In this inaugural exhibition on the Right Now website, celebrated artist, illustrator, theatre designer and animator Shaun Tan has drawn together a collection of works from his many picture books which explore the relationships between his work and human rights. Shaun’s surreal subjects and expressive style address complex social and political themes while still allowing for a compassionate understanding of human experience and diverse interpretations. We asked Shaun to tell us a bit about each work, what inspired him to create them and what ideas and messages lie behind each one.
“This painting was for ‘The Rabbits’ written by John Marsden. It is an allegorical tale about the strange arrival of colonial visitors, told from the point of view of an imaginary native animal. There are obvious references to the European invasion of Australia, and the problems of ‘introduced species’, but beyond this surface reading it’s a tale of tragic miscommunication. Preoccupied with an ambitious vision of industrial development, the mysterious Rabbit civilisation ignores all questions of justice or sustainability, with terrible results.”
“An illustration from ‘The Rabbits’ in which the removal of indigenous children from their parents is represented as a flotilla of box-kites pulled across the sky by cast iron ‘boats’, enforced by abstract documents presented by bureaucrats. This image conveys the idea of unbridgeable distance, as well as a feeling of incomprehension.”
“‘The Arrival’ is an immigrant story, set in a world that is somewhat familiar but also strange and surreal. My original concept was to tell a story entirely from the point of view of a migrant entering a country about which he knows nothing, and for this reason the book is a wordless novel, with the ‘narrative’ unfolding as several hundred drawings, as if from an old album that has lost all annotations. Although set in a fictional universe, the people, places and events of the story are based on my research of real-life migrant experiences in Australia and the US throughout the 20th century.”
“A drawing from ‘The Arrival’ where one immigrant recalls the collapse of his home country, represented as an invasion by mysterious oppressors. Throughout the book, there is a silent comparison between utopian and dystopian societies; the latter characterized by some form of intolerance, whether in the form of racism, political silencing, class division or civil war.”

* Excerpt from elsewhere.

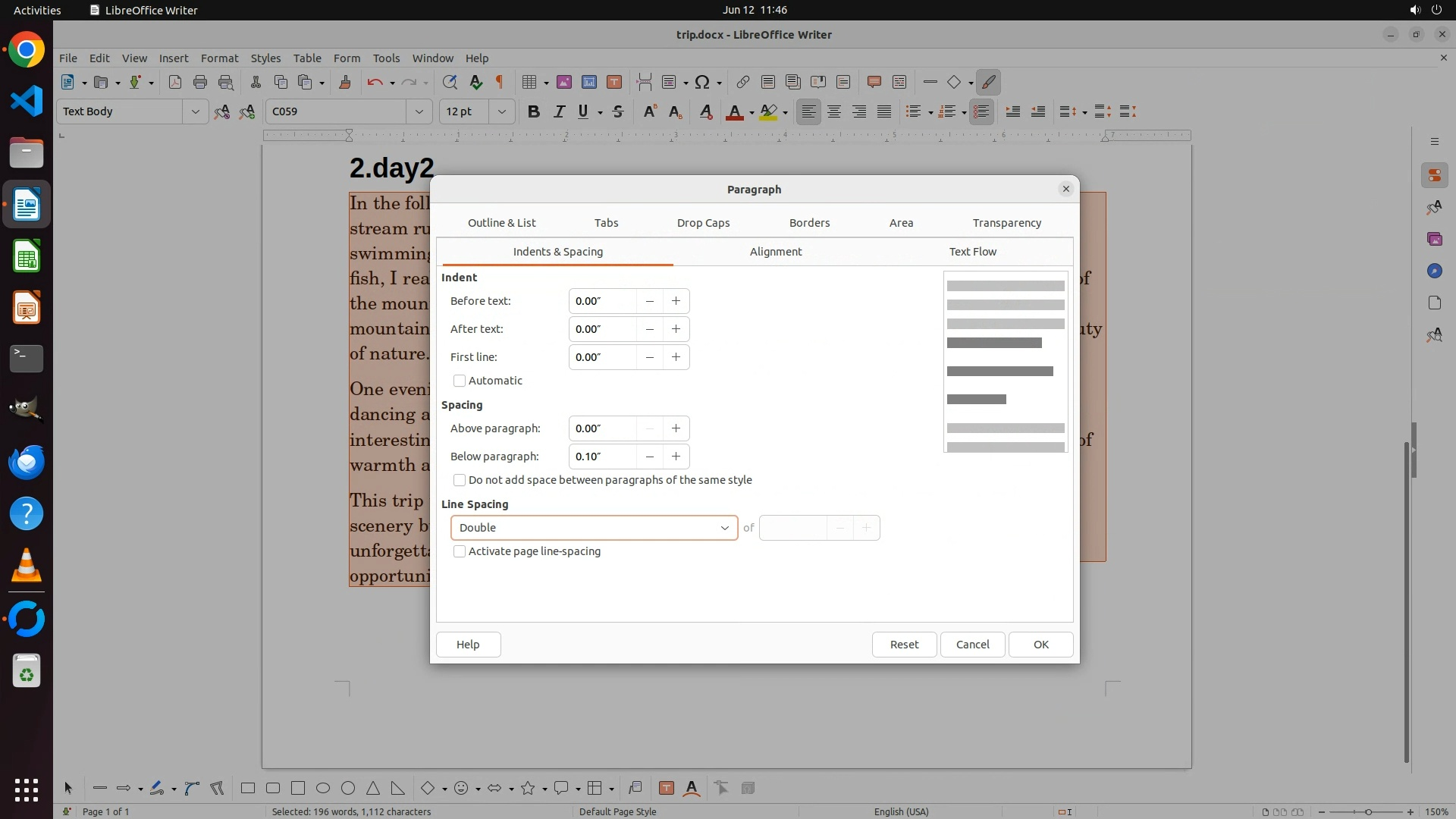Click the Bold formatting icon
1456x819 pixels.
pyautogui.click(x=533, y=111)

“The ‘Lost Thing’ tells the story of a hapless creature that is adopted by an introverted boy. Everyone else in the story is able to see the ‘thing’, but each is unwilling to face the conceptual problem it represents; namely, that it does not belong anywhere and cannot be categorized. This creature seems to be a great metaphor for a lot of things we encounter in everyday life, at both a personal and political level.”
“A tale of cultural miscommunication, although one with a more optimistic outcome. Eric is a foreign exchange student that comes to live with an Australian family. They enjoy his company, accommodating him politely, but have trouble understanding his more peculiar interests and unclear emotional responses. This turns out to be not such a bad thing in the end, and if anything, the story is about respecting difference and not measuring everything by conventional notions of what is ‘normal’.”
“This short story and illustration was inspired by federal elections, and the way that the misdeeds of any governments are able to be tactfully ‘unremembered’ at the time of a critical poll. I was particularly interested that voters seemed remarkably untroubled by the way they had been mislead over issues of refugees and the war against Iraq, and continuously unaware of the relationship between government and commercial media. The ‘amnesia machine’ seemed an apt metaphor for successful electioneering, which can be more about revising the past than promising the future.”
“A story about a government program encouraging ordinary taxpayers to look after the nation’s intercontinental ballistic missiles in their own backyards: and to wash them on the first Sunday of every month. After a while the public begin secretly disarming them and painting them in a personalized way. It was actually inspired by an story told to me by a taxi driver from Lebanon, about how a dud missile landed in his neighbourhood, in the middle of the street, and locals immediately cut it up to sell as scrap metal. This got me thinking about how the ambitions of governments and people are often completely mismatched.”
“A story that is essentially about political activism, with the central question: how can you move forward in the face of overwhelming odds? In this case, the protagonists are risking everything to save a small group of turtles from some unmentionable fate. It’s far less than they hoped to achieve, and likely a futile gesture, but is it a failure? Perhaps not when considering the alternative: the cost of doing nothing, or accepting in one’s own helplessness.”
“Perhaps my most popular work is actually a book about depression, loneliness and isolation, which my publisher had many initial reservations about, perhaps because it has no overt moral message. It’s always been my approach as an artist to create work as honestly as possible, and let the observer decide what it means.”
“This random drawing is from one of many sketchbooks. Virtuous ideas are often small and fragile, and need to be held carefully like a bird, especially as you go running through the dark.”